**Set task**
Update the part of the rows that opens with the line containing "You are a computer-use agent." and runs through the end of the rows by replacing "GraphQL" with "JSON" and leaving everything else unchanged. Give back only those lines, without the pictures.

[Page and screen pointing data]

####################

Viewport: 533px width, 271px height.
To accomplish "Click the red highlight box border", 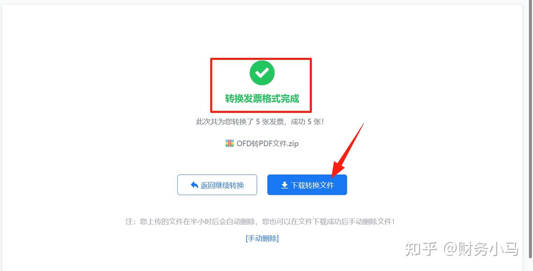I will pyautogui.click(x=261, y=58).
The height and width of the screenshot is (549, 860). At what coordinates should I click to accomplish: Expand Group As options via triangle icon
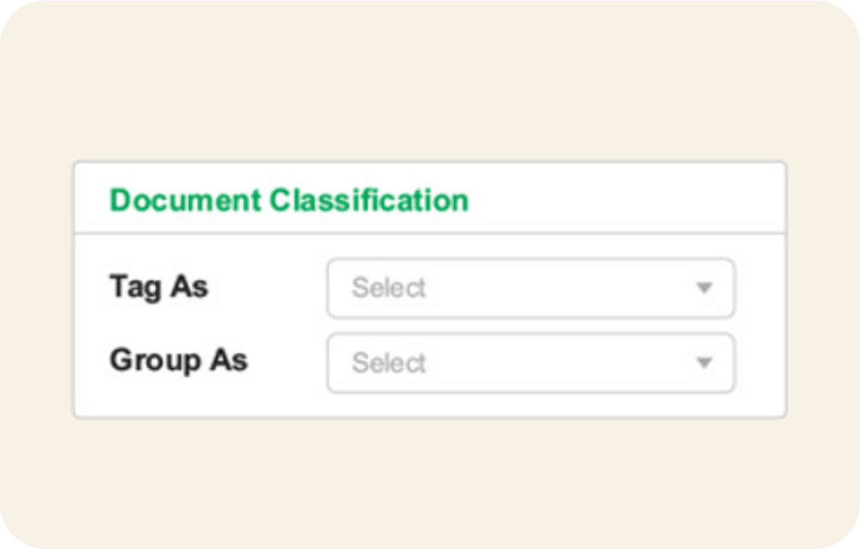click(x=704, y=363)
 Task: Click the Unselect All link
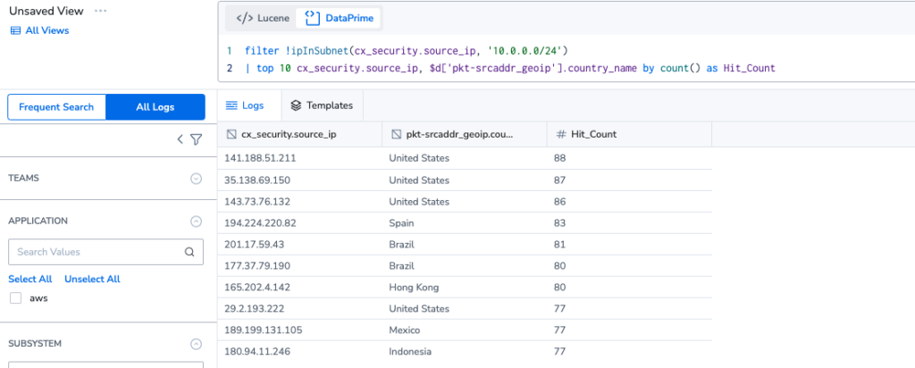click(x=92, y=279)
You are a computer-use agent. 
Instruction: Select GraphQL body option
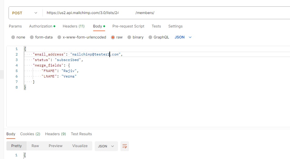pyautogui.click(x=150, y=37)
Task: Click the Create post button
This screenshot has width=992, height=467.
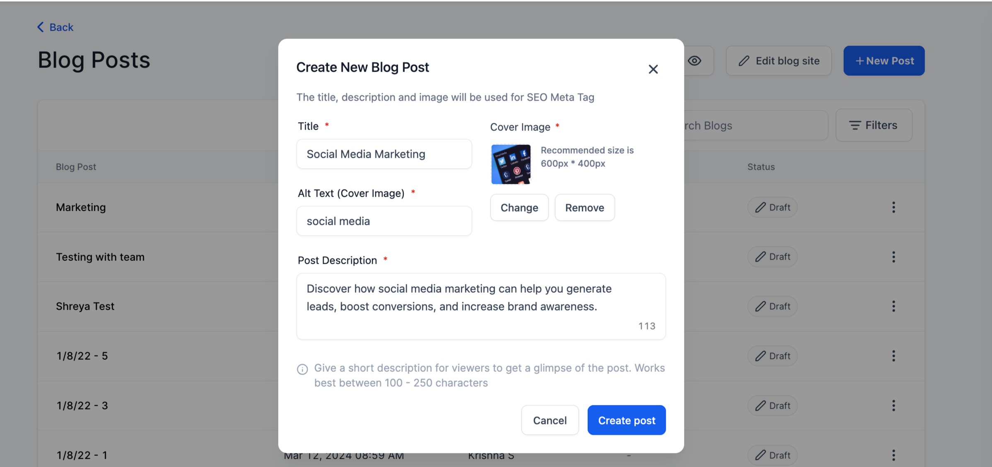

####################

**Complete response**
You are a computer-use agent. 
Instruction: Select JSON body option
pyautogui.click(x=150, y=37)
Task: Click the Create post button
This screenshot has width=992, height=467.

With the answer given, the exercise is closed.